## begin RECORDS

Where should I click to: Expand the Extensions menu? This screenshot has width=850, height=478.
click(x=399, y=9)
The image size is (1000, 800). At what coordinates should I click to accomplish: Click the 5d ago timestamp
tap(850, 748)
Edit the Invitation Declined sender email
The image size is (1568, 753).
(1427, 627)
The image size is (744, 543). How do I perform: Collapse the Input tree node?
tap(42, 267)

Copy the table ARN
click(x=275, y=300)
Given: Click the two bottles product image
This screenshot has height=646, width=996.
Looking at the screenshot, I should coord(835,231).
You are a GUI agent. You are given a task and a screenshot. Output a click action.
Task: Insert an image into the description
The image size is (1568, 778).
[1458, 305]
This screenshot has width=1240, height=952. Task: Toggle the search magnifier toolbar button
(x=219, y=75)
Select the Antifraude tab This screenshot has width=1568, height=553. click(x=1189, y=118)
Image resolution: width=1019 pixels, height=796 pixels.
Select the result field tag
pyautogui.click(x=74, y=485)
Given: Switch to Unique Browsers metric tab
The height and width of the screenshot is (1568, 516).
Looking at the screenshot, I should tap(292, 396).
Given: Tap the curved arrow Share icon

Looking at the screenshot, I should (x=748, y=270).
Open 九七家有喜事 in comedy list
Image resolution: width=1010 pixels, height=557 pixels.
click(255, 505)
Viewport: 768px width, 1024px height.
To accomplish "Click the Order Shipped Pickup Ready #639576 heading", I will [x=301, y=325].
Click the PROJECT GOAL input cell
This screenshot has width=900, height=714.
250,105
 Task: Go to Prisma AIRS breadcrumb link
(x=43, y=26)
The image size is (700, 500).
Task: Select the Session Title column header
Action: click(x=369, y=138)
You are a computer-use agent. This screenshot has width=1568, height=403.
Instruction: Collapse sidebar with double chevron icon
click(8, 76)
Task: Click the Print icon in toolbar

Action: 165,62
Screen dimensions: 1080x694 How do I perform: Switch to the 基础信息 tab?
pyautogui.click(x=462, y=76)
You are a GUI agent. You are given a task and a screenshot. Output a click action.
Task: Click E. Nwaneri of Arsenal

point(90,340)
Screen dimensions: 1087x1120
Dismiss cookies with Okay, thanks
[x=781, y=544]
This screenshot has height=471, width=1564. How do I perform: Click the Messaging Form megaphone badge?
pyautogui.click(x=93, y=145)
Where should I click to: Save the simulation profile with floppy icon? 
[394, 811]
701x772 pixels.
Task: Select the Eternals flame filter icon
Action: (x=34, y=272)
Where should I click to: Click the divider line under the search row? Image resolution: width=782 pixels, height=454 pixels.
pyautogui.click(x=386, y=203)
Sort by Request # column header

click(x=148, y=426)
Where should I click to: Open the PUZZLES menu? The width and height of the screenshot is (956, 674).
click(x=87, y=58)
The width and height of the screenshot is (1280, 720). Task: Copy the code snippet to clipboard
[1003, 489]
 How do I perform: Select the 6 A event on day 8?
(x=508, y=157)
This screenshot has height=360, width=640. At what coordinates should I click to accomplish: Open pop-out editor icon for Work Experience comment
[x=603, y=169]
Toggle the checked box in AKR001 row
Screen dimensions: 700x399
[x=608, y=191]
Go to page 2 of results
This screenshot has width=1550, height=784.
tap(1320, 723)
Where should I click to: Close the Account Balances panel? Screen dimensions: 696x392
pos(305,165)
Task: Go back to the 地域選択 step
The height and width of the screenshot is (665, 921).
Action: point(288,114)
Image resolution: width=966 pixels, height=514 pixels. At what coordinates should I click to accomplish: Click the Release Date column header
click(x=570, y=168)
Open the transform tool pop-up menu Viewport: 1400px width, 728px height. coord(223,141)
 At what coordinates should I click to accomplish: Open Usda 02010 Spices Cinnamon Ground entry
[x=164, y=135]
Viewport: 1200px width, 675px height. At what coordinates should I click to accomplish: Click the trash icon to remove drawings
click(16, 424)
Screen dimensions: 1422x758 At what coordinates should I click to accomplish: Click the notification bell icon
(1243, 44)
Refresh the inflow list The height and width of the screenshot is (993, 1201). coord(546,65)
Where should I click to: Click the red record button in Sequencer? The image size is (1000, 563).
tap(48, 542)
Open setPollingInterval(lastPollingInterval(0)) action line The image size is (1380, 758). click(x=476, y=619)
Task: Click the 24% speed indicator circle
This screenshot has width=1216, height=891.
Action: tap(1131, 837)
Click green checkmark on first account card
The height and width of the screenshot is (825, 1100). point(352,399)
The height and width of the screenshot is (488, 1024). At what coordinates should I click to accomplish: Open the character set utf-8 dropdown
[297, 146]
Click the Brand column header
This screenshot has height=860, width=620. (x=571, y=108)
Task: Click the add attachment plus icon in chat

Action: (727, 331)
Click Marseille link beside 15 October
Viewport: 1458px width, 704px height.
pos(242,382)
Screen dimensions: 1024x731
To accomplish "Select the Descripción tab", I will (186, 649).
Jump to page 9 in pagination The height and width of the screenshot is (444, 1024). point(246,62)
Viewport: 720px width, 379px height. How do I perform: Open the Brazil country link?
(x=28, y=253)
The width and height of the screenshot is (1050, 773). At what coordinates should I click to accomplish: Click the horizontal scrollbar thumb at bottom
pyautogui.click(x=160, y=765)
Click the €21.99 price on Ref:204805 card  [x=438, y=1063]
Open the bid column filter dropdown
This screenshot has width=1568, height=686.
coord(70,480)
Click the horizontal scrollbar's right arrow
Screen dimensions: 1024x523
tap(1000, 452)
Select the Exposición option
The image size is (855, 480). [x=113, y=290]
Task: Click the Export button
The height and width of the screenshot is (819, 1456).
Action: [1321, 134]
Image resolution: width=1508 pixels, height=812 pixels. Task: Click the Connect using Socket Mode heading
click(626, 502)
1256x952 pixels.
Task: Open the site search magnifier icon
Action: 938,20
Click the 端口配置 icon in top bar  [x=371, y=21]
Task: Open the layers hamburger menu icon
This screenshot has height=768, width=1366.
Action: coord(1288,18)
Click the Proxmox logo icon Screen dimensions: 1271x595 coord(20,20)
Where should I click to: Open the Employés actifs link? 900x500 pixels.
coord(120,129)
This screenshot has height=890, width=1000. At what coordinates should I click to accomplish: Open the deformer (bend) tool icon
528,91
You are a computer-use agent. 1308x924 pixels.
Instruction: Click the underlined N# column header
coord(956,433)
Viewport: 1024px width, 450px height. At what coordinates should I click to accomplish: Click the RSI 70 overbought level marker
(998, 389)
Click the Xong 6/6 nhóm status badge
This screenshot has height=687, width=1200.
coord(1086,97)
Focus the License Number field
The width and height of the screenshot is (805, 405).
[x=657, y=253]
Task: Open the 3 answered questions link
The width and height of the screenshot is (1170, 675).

## end RECORDS

**YOUR TASK**:
Copy out all of the records above word for word, leaving nothing out.

**FULL ANSWER**:
Where should I click to: Expand the Extensions menu? This screenshot has width=850, height=478.
click(x=399, y=9)
The image size is (1000, 800). At what coordinates should I click to accomplish: Click the 5d ago timestamp
tap(850, 748)
Edit the Invitation Declined sender email
The image size is (1568, 753).
(1427, 627)
The image size is (744, 543). How do I perform: Collapse the Input tree node?
tap(42, 267)

Copy the table ARN
click(x=275, y=300)
Given: Click the two bottles product image
This screenshot has height=646, width=996.
Looking at the screenshot, I should coord(835,231).
You are a GUI agent. You are given a task and a screenshot. Output a click action.
Task: Insert an image into the description
The image size is (1568, 778).
[1458, 305]
This screenshot has width=1240, height=952. Task: Toggle the search magnifier toolbar button
(x=219, y=75)
Select the Antifraude tab This screenshot has width=1568, height=553. click(x=1189, y=118)
Image resolution: width=1019 pixels, height=796 pixels.
Select the result field tag
pyautogui.click(x=74, y=485)
Given: Switch to Unique Browsers metric tab
The height and width of the screenshot is (1568, 516).
Looking at the screenshot, I should tap(292, 396).
Given: Tap the curved arrow Share icon

Looking at the screenshot, I should (x=748, y=270).
Open 九七家有喜事 in comedy list
Image resolution: width=1010 pixels, height=557 pixels.
click(255, 505)
Viewport: 768px width, 1024px height.
To accomplish "Click the Order Shipped Pickup Ready #639576 heading", I will [x=301, y=325].
Click the PROJECT GOAL input cell
This screenshot has width=900, height=714.
250,105
 Task: Go to Prisma AIRS breadcrumb link
(x=43, y=26)
The image size is (700, 500).
Task: Select the Session Title column header
Action: click(x=369, y=138)
You are a computer-use agent. This screenshot has width=1568, height=403.
Instruction: Collapse sidebar with double chevron icon
click(8, 76)
Task: Click the Print icon in toolbar

Action: 165,62
Screen dimensions: 1080x694 How do I perform: Switch to the 基础信息 tab?
pyautogui.click(x=462, y=76)
You are a GUI agent. You are given a task and a screenshot. Output a click action.
Task: Click E. Nwaneri of Arsenal

point(90,340)
Screen dimensions: 1087x1120
Dismiss cookies with Okay, thanks
[x=781, y=544]
This screenshot has height=471, width=1564. How do I perform: Click the Messaging Form megaphone badge?
pyautogui.click(x=93, y=145)
Where should I click to: Save the simulation profile with floppy icon? 
[394, 811]
701x772 pixels.
Task: Select the Eternals flame filter icon
Action: (x=34, y=272)
Where should I click to: Click the divider line under the search row? Image resolution: width=782 pixels, height=454 pixels.
pyautogui.click(x=386, y=203)
Sort by Request # column header

click(x=148, y=426)
Where should I click to: Open the PUZZLES menu? The width and height of the screenshot is (956, 674).
click(x=87, y=58)
The width and height of the screenshot is (1280, 720). Task: Copy the code snippet to clipboard
[1003, 489]
 How do I perform: Select the 6 A event on day 8?
(x=508, y=157)
This screenshot has height=360, width=640. At what coordinates should I click to accomplish: Open pop-out editor icon for Work Experience comment
[x=603, y=169]
Toggle the checked box in AKR001 row
Screen dimensions: 700x399
[x=608, y=191]
Go to page 2 of results
This screenshot has width=1550, height=784.
tap(1320, 723)
Where should I click to: Close the Account Balances panel? Screen dimensions: 696x392
pos(305,165)
Task: Go back to the 地域選択 step
The height and width of the screenshot is (665, 921).
Action: point(288,114)
Image resolution: width=966 pixels, height=514 pixels. At what coordinates should I click to accomplish: Click the Release Date column header
click(x=570, y=168)
Open the transform tool pop-up menu Viewport: 1400px width, 728px height. coord(223,141)
 At what coordinates should I click to accomplish: Open Usda 02010 Spices Cinnamon Ground entry
[x=164, y=135]
Viewport: 1200px width, 675px height. At what coordinates should I click to accomplish: Click the trash icon to remove drawings
click(16, 424)
Screen dimensions: 1422x758 At what coordinates should I click to accomplish: Click the notification bell icon
(1243, 44)
Refresh the inflow list The height and width of the screenshot is (993, 1201). coord(546,65)
Where should I click to: Click the red record button in Sequencer? The image size is (1000, 563).
tap(48, 542)
Open setPollingInterval(lastPollingInterval(0)) action line The image size is (1380, 758). click(x=476, y=619)
Task: Click the 24% speed indicator circle
This screenshot has width=1216, height=891.
Action: tap(1131, 837)
Click green checkmark on first account card
The height and width of the screenshot is (825, 1100). point(352,399)
The height and width of the screenshot is (488, 1024). At what coordinates should I click to accomplish: Open the character set utf-8 dropdown
[297, 146]
Click the Brand column header
This screenshot has height=860, width=620. (x=571, y=108)
Task: Click the add attachment plus icon in chat

Action: (727, 331)
Click Marseille link beside 15 October
Viewport: 1458px width, 704px height.
pos(242,382)
Screen dimensions: 1024x731
To accomplish "Select the Descripción tab", I will (186, 649).
Jump to page 9 in pagination The height and width of the screenshot is (444, 1024). point(246,62)
Viewport: 720px width, 379px height. How do I perform: Open the Brazil country link?
(x=28, y=253)
The width and height of the screenshot is (1050, 773). At what coordinates should I click to accomplish: Click the horizontal scrollbar thumb at bottom
pyautogui.click(x=160, y=765)
Click the €21.99 price on Ref:204805 card  [x=438, y=1063]
Open the bid column filter dropdown
This screenshot has width=1568, height=686.
coord(70,480)
Click the horizontal scrollbar's right arrow
Screen dimensions: 1024x523
tap(1000, 452)
Select the Exposición option
The image size is (855, 480). [x=113, y=290]
Task: Click the Export button
The height and width of the screenshot is (819, 1456).
Action: [1321, 134]
Image resolution: width=1508 pixels, height=812 pixels. Task: Click the Connect using Socket Mode heading
click(626, 502)
1256x952 pixels.
Task: Open the site search magnifier icon
Action: 938,20
Click the 端口配置 icon in top bar  [x=371, y=21]
Task: Open the layers hamburger menu icon
This screenshot has height=768, width=1366.
Action: coord(1288,18)
Click the Proxmox logo icon Screen dimensions: 1271x595 coord(20,20)
Where should I click to: Open the Employés actifs link? 900x500 pixels.
coord(120,129)
This screenshot has height=890, width=1000. At what coordinates should I click to accomplish: Open the deformer (bend) tool icon
528,91
You are a computer-use agent. 1308x924 pixels.
Instruction: Click the underlined N# column header
coord(956,433)
Viewport: 1024px width, 450px height. At what coordinates should I click to accomplish: Click the RSI 70 overbought level marker
(998, 389)
Click the Xong 6/6 nhóm status badge
This screenshot has height=687, width=1200.
coord(1086,97)
Focus the License Number field
The width and height of the screenshot is (805, 405).
[x=657, y=253]
Task: Open the 3 answered questions link
The width and height of the screenshot is (1170, 675).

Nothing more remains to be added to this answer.